The final event of Destination Vienna 2015 at Kunsthalle Wien Karlsplatz is a performance marathon that confronts several performative acts with each other. The setting experiments with different relations between spectators and artists.
Admission EUR 2
Free with entrance ticket or annual ticket
Kurdwin Ayub
Kurdwin Ayub supplies her performance for the visitors as they require. For an entire evening the artist will be linked from her home to the exhibition space by livestream and in this way will receive the wishes of the public. She aims to set herself apart with her made-to-measure offering and looks after her recipients individually during the performance marathon. Ayub supplies her art as a service and in doing so plays with the concept of the exhibition space: what is possible within the framework of art? How far will the spectators go with the demands they make of her? How seriously or humorously is the situation dealt with?
Aldo Giannotti
Aldo Giannotti stages situations and constellations, using seemingly simple formations and encounters of people within a space to express social structures, social inequalities and the mechanisms of power relationships. Giannotti often takes on the role of subject and narrator in his performances or sees himself as an actor who is part of the social structure that is being presented in scenes. Thus becoming the subject matter of his study within the framework of a cultural or social formation.
Rebekka Hagg
What do you tell someone about an exhibition? What will be remembered, how defining is the atmosphere and what eludes the mere descriptive? Rebekka Hagg conducts a tour through an exhibition that cannot be perceived at this location and perhaps might not even exist. She elucidates the art, the choreography of the display and the viewer’s movement through the spaces. The audience is permitted to ask questions and receives answers. Afterwards, they are invited to describe or even review the exhibition they just “experienced”. Their texts are added to a steadily growing collection of such secondary exhibition “reviews”.
Denise Palmieri
Como nossos pais (“As lived our Parents”), a song by the Brazilian composer Belchior dating from the country’s years under dictatorship, is a tune full of metaphors describing the young generation’s struggle against the censorship and oppression of the ruling regime. The song however also tells how the young people will still end up living just like their parents in the end, regardless of their ambitions or ideals. Denise Palmieri sings Como nossos pais in two different ways: in its original key and then just a bit higher. Clothed in a cocktail dress, she kneels on the floor. Her body is shielded from her surroundings by a cloak made of plaster, which protects but also isolates her.
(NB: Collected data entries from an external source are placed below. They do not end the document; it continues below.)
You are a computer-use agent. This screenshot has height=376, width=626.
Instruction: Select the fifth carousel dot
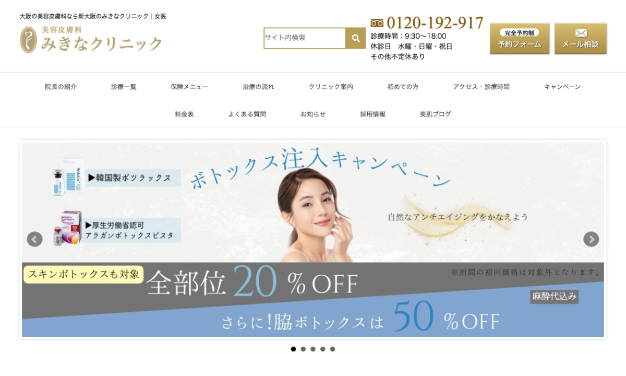click(x=332, y=349)
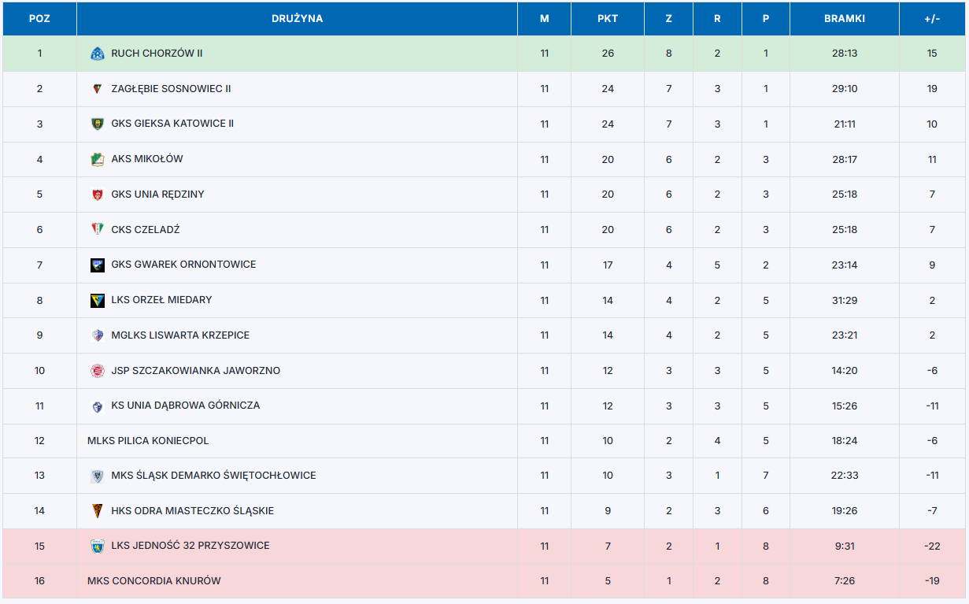Open MKS Śląsk Demarko Świętochłowice team name
This screenshot has width=969, height=604.
pos(213,476)
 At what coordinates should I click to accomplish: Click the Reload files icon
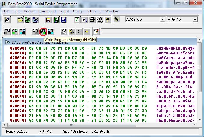pos(77,20)
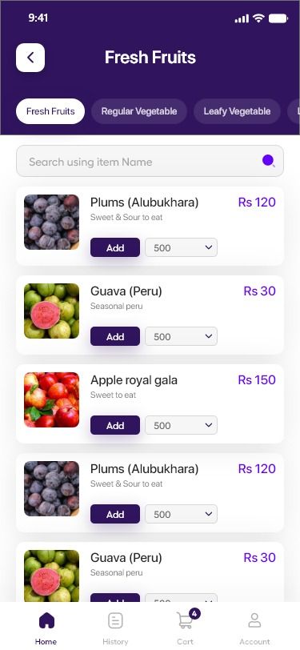Switch to Leafy Vegetable category

[237, 111]
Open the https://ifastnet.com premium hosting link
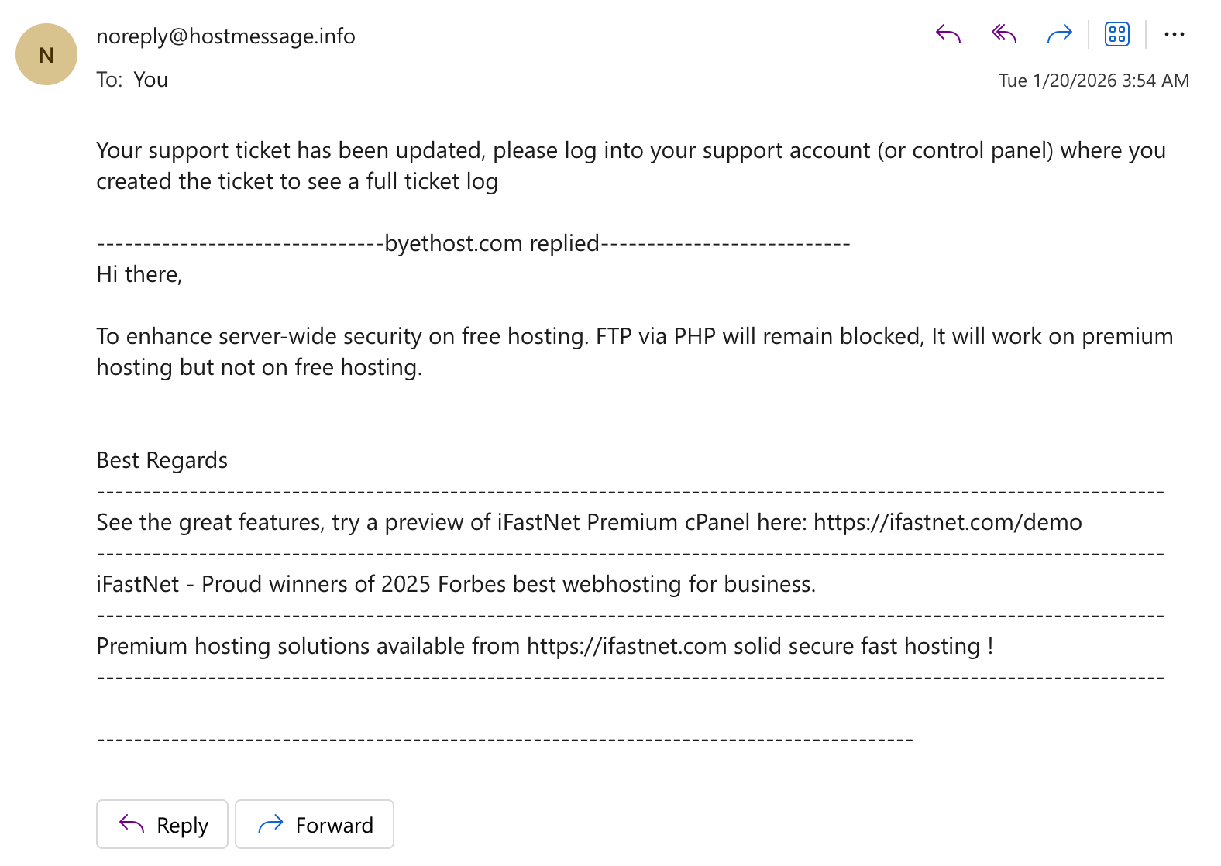Viewport: 1221px width, 866px height. pos(626,646)
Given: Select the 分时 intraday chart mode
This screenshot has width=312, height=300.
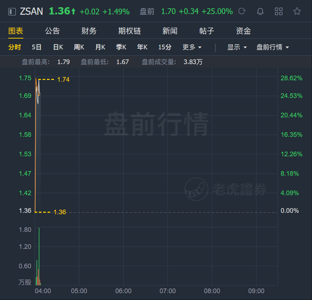Looking at the screenshot, I should click(x=14, y=47).
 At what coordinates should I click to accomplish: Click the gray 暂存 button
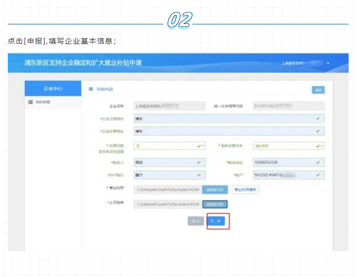(196, 221)
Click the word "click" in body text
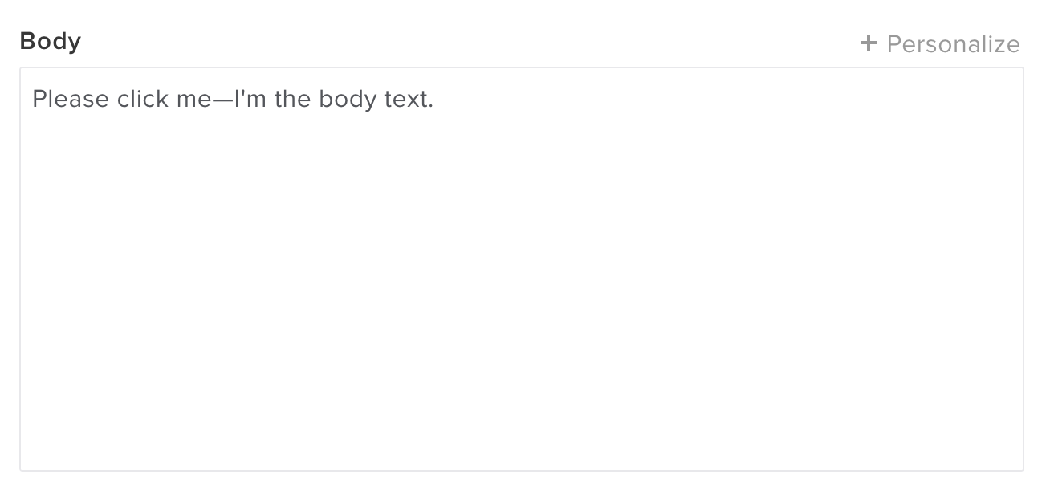This screenshot has width=1050, height=503. [143, 100]
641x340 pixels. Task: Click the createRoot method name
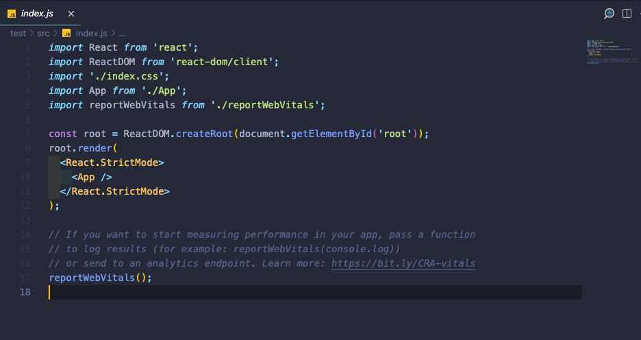(x=204, y=134)
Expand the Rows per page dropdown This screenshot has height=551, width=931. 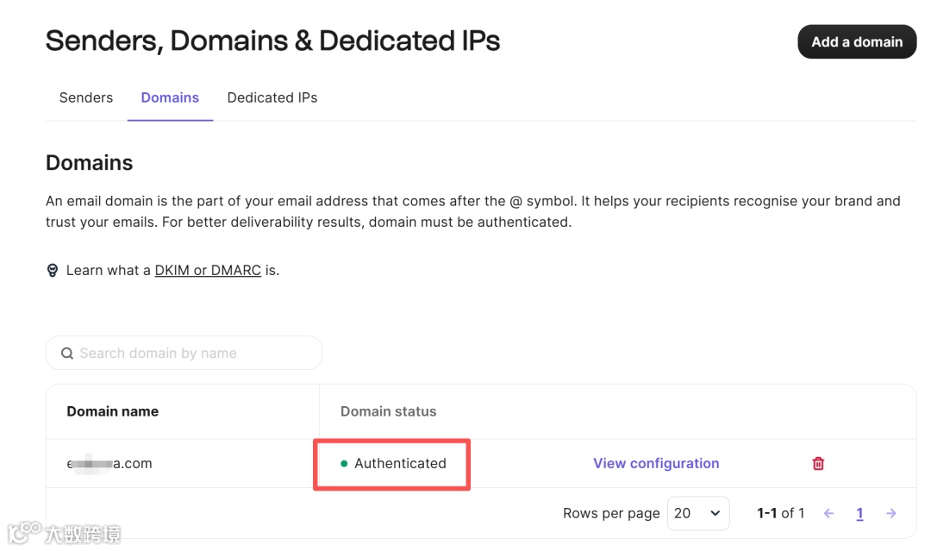coord(698,513)
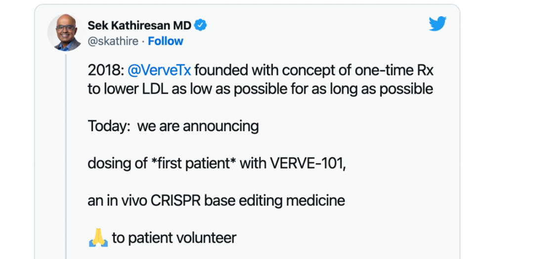Click the blue verified badge
This screenshot has height=259, width=534.
202,25
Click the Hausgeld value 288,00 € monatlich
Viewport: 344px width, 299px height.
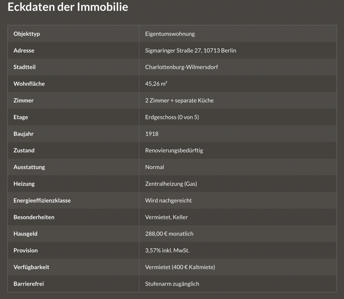tap(169, 233)
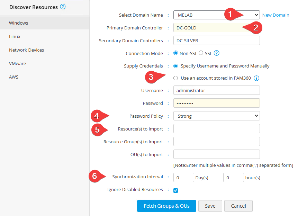Go to the VMware section
Image resolution: width=298 pixels, height=216 pixels.
tap(18, 63)
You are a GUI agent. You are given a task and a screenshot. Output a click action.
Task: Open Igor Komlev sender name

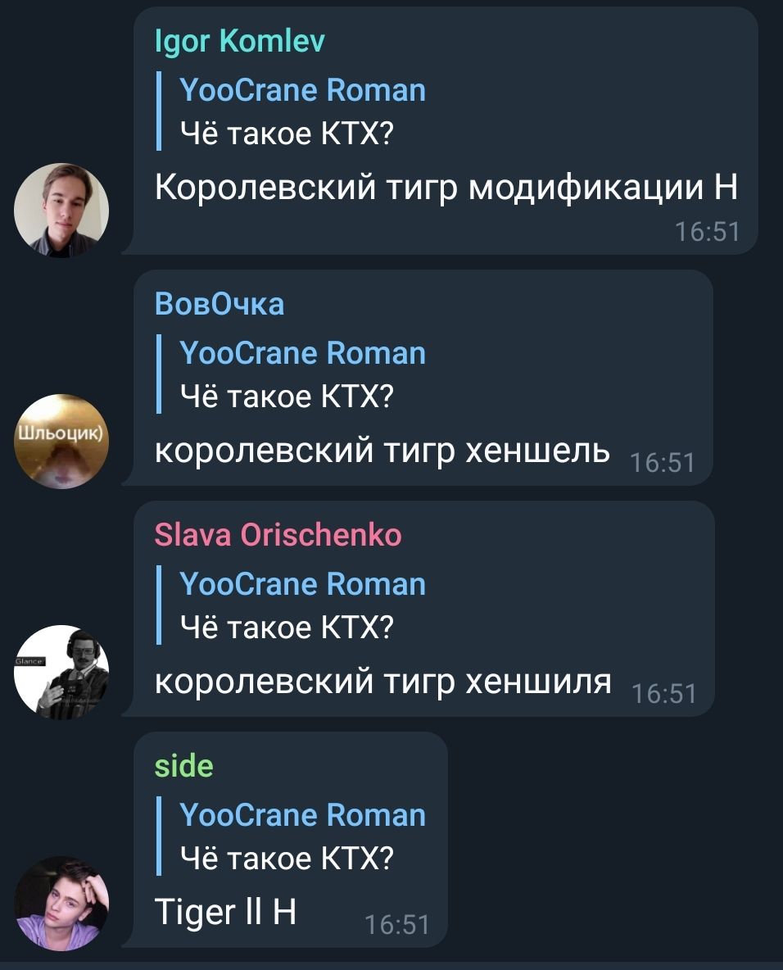pyautogui.click(x=239, y=42)
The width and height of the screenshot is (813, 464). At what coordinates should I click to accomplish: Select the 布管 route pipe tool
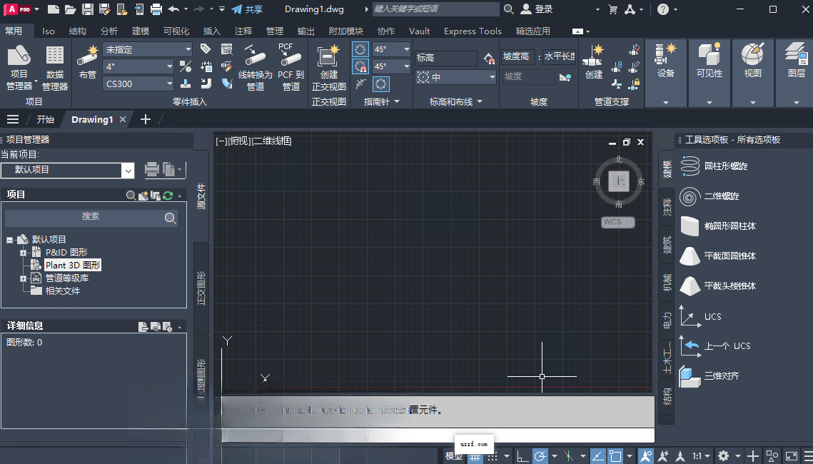coord(87,62)
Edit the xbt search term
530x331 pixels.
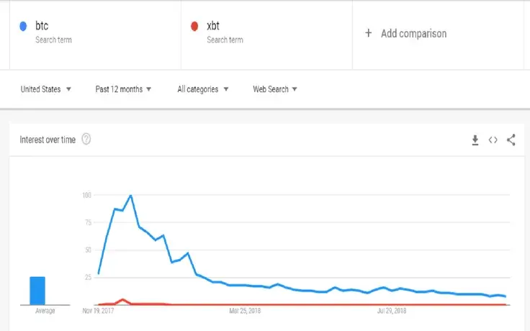(213, 27)
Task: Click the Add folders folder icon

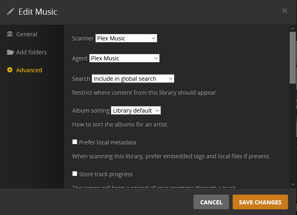Action: [x=10, y=52]
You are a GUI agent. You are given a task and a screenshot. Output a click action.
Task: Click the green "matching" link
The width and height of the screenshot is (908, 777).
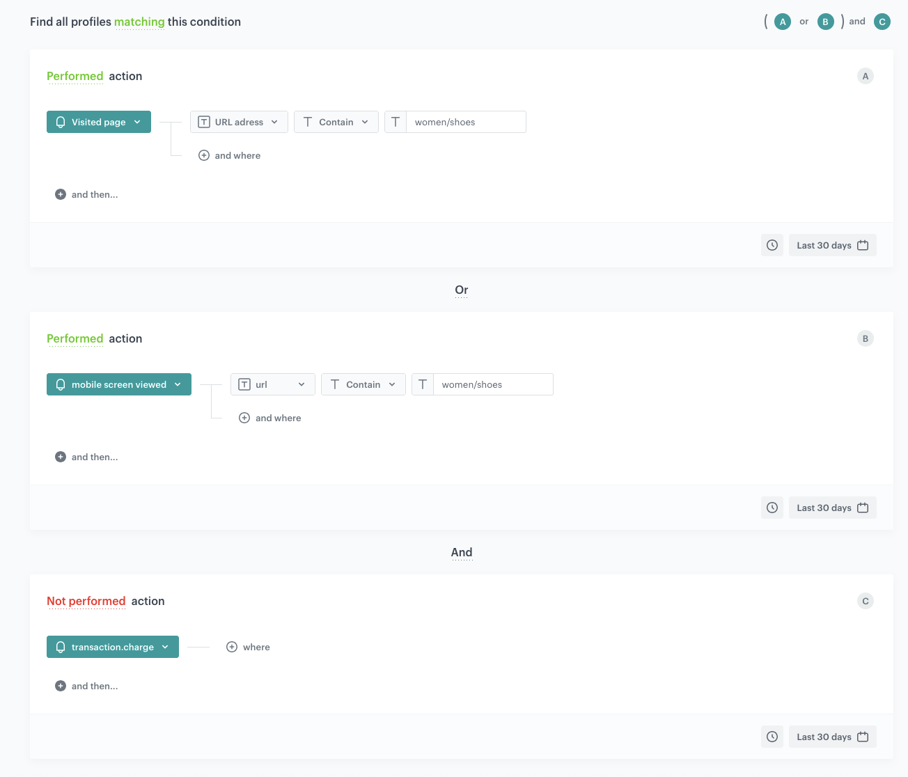coord(139,22)
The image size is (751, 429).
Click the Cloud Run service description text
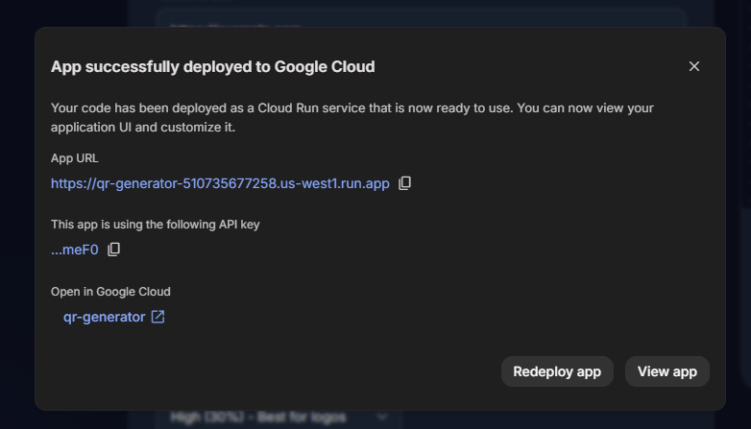coord(351,117)

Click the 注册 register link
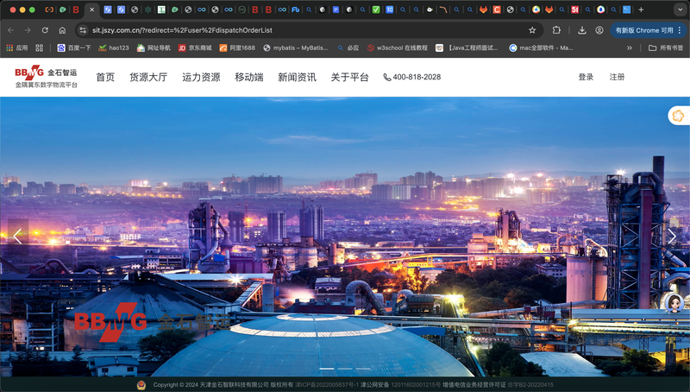pyautogui.click(x=617, y=77)
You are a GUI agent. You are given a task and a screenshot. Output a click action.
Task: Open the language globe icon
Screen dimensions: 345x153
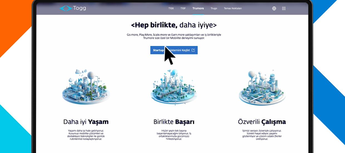click(x=274, y=8)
Lilly Pfalzer / Sergio Valenzuela
Shot and reverse angle. Single takes and montage. Edit me please revolves around the subject of filming from a person’s perspective. The performers film their movements with a hand-held camera and one attached to their bodies. The relationship between artist and audience is recorded in order to make it possible to experience the action from the point of view of a common subject: “you” and “we” become a singular “I”. The artists enter the exhibition space and fix their gazes on the situation. At a certain point, they change roles, donning their costumes and becoming performers: the dancer and the singer. In the end, the recorded material is edited, creating two different films, which show the collaboration from two different perspectives: the “I” splits once more into an “I” and a “you”.